Two cloud certs in a week: AWS Cloud Practitioner + Microsoft AZ-900
May 11, 2026 · Field Notes
I knocked out AWS Certified Cloud Practitioner (CLF-C02) and Microsoft Azure Fundamentals (AZ-900) back-to-back. Foundational-tier on both, which means neither one makes me a cloud engineer. What they do is close a gap I’d been ignoring for too long. Every defensive role I’m interested in assumes you can read an IAM policy without flinching, and “I have a homelab” only carries you so far when the hiring manager says “AWS or Azure?”
Both are vendor-agnostic-adjacent enough that doing them together actually made each easier. The shape of the cloud is the same in both worlds. The vocabulary differs.
Why both, not just one
The honest answer: I don’t know which side of the fence I’ll be on, and I’d rather not be wrong by 50%.
The DoD runs on Azure for most of its commercial cloud workload. Microsoft GCC High, Office 365 GCC High, the whole stack. If I end up in a federal or defense contractor role, Azure is going to be the daily driver more often than not.
But every commercial security tool, every modern SaaS, every detection-engineering tutorial worth reading, every blue-team lab someone shares on GitHub, it’s all AWS. Splunk on EC2. CloudTrail demos. Wazuh in a t3.medium. The commercial security ecosystem is AWS-shaped.

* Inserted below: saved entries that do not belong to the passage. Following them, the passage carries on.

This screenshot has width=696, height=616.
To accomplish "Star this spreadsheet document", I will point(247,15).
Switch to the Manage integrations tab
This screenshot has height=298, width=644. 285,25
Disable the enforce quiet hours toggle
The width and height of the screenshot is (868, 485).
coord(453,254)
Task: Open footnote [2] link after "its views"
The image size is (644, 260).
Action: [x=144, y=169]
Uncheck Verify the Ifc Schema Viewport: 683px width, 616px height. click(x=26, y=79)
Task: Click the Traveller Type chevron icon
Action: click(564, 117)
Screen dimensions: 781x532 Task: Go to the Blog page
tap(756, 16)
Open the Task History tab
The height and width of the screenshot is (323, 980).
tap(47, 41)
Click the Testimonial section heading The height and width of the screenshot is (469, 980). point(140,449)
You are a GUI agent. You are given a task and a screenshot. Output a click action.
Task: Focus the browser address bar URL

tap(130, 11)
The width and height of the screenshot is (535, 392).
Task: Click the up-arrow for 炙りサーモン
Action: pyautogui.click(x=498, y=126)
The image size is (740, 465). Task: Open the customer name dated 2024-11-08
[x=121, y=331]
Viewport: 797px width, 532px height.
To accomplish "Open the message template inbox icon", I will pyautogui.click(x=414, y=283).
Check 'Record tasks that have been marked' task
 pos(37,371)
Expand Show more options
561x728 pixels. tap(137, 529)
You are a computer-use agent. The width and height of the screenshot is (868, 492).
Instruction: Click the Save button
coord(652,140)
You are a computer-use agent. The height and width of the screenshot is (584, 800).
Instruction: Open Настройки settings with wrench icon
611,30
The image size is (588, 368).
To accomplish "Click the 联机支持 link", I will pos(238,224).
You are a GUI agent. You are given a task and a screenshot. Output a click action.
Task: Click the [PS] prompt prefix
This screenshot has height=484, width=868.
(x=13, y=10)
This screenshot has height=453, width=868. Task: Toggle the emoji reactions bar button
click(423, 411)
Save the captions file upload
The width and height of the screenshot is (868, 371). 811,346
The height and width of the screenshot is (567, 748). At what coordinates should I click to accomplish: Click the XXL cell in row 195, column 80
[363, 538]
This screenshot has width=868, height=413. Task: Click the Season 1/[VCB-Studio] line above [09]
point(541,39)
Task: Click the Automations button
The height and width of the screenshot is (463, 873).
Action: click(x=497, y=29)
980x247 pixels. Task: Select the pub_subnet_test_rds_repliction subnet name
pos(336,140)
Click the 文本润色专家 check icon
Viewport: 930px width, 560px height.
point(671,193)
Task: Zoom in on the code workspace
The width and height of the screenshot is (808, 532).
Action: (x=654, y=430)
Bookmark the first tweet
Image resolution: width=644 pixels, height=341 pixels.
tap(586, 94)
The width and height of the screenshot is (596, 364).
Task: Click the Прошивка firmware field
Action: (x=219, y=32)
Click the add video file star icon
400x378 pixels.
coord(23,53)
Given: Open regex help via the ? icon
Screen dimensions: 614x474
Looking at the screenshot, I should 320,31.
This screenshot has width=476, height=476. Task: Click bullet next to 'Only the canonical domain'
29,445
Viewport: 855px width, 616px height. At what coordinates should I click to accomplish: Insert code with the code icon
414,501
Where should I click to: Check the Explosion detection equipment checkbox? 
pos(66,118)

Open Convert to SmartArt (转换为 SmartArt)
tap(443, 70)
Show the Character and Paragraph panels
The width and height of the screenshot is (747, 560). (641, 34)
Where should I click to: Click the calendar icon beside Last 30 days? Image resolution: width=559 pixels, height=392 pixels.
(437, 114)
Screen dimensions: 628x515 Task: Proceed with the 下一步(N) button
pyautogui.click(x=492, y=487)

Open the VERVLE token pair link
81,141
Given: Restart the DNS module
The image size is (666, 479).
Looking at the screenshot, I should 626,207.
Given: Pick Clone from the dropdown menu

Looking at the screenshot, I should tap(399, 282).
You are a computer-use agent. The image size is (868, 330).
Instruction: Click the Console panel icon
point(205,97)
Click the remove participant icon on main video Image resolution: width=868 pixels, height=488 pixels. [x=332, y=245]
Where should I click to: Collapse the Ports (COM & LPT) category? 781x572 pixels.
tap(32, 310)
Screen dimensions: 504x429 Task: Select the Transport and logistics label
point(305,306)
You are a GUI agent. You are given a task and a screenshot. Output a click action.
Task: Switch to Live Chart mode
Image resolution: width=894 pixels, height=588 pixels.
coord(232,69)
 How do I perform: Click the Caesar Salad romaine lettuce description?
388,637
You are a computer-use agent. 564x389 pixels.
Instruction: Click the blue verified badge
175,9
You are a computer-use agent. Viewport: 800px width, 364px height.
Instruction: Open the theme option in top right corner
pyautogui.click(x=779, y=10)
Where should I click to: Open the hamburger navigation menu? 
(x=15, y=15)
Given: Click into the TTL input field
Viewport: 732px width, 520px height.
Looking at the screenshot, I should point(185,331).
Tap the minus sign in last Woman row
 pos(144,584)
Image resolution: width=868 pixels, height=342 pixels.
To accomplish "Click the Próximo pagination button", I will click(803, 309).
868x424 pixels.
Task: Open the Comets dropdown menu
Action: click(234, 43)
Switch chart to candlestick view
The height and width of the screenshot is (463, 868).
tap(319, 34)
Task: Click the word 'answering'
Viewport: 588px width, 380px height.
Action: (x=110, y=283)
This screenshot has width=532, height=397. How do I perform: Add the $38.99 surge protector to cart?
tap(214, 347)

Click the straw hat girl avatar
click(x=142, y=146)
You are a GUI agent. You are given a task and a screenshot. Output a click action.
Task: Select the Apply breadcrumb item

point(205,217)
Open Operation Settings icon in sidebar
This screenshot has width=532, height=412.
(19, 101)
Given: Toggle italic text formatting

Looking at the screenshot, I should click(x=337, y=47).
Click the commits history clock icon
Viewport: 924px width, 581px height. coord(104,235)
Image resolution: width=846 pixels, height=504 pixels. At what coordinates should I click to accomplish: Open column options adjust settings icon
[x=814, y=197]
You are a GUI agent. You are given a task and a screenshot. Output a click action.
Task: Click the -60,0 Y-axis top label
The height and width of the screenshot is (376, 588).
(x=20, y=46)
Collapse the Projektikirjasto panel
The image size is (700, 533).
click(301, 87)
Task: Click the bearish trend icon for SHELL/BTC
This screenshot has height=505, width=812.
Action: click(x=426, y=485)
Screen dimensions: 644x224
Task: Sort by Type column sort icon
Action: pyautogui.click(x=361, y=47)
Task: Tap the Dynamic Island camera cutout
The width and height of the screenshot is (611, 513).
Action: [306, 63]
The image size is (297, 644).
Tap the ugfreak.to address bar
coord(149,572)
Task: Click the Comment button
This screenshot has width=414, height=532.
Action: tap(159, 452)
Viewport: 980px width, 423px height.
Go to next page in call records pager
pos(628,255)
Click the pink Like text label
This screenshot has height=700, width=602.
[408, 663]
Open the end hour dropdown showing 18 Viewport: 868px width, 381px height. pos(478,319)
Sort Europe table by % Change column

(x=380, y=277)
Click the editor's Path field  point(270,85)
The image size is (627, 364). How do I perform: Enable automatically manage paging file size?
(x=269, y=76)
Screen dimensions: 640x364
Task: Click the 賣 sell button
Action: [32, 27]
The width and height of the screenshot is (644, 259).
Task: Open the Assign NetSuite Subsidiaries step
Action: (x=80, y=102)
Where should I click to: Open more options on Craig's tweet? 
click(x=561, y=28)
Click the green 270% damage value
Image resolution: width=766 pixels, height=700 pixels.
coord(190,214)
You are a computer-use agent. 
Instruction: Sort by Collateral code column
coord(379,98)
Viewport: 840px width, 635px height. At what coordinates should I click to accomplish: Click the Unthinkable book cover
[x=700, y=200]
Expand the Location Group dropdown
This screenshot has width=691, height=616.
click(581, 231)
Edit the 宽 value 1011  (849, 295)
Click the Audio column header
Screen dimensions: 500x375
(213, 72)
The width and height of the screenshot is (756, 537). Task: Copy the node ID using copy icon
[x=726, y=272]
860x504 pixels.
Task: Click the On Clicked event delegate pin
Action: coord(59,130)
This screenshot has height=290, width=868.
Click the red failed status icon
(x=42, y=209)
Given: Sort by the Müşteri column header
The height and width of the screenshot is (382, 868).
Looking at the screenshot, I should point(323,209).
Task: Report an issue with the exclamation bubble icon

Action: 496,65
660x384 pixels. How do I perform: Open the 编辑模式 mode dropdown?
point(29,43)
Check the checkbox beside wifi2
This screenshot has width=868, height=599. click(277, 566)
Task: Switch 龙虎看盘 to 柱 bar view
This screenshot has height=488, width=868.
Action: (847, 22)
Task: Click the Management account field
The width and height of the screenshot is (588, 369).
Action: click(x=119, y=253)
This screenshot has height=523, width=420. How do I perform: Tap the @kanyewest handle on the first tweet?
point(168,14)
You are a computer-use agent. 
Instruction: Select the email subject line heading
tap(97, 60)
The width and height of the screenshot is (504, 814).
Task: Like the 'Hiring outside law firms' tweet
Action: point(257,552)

So both. I’ll fight whichever battle the job presents.
What surprised me
The exams test mental models more than memorization. I expected service-name flashcard hell. What I got was scenario questions about shared responsibility, billing, the difference between regions and availability zones, and when you’d reach for which storage class. The IAM questions on the AWS exam were the closest thing to “you need to actually understand this.” Everything else was a sniff test for whether you’ve spent any time in a console.
The shared responsibility model is the single most-tested concept on both exams, and for good reason. Once it clicks, half the security questions answer themselves. The customer is responsible for what’s in the cloud: data, IAM, OS-level patching for IaaS, application logic. The provider is responsible for what runs the cloud: physical hosts, the hypervisor, the network underneath. Where the line sits shifts based on the service model (IaaS vs PaaS vs SaaS), and that boundary is where most cloud breaches live.
AZ-900 is broader than CLF-C02, but shallower. Microsoft tries to cover the whole platform (compute, networking, identity, governance, compliance, cost) in one fundamental exam. AWS keeps the same scope but trims the governance and compliance depth. Took me a minute to recalibrate between them.
What I actually used to study
- AWS: Stephane Maarek’s CLF-C02 course on Udemy. Solid, fast, gets you to a passing score in under 15 hours if you’re already cyber-fluent. Skip the practice exams from random YouTubers and pay for Tutorials Dojo instead.
- Azure: John Savill’s AZ-900 study cram on YouTube. Free, two-and-a-half hours, single video. The man has forgotten more about Azure than most consultants will ever learn. Watched it twice, then took Microsoft’s official practice assessment until I was scoring 90%+.
I budgeted two weekends. It took one and a half.
Where this fits
Sec+ established baseline IAT II compliance. ISC2 CC checks the entry-cert-with-a-letter-in-the-name box. These two cloud certs say “I understand the platform layer below the security tools I want to deploy.” Next up: Azure Security Engineer Associate (AZ-500), then AWS Security Specialty if I’m still trying to keep both stacks current.
Long-term ambition is CISSP, but ISC2 wants five years of experience and I have… not five years of experience. So that’s a 2028 problem.
For anyone in the same spot, late-stage undergrad or new-commission military with Sec+ and not much else: if your roadmap doesn’t include a cloud fundamentals cert, you have a hole the size of half the job market. Fix it before the next interview where someone asks you what Security Hub or Sentinel is and you have to dance.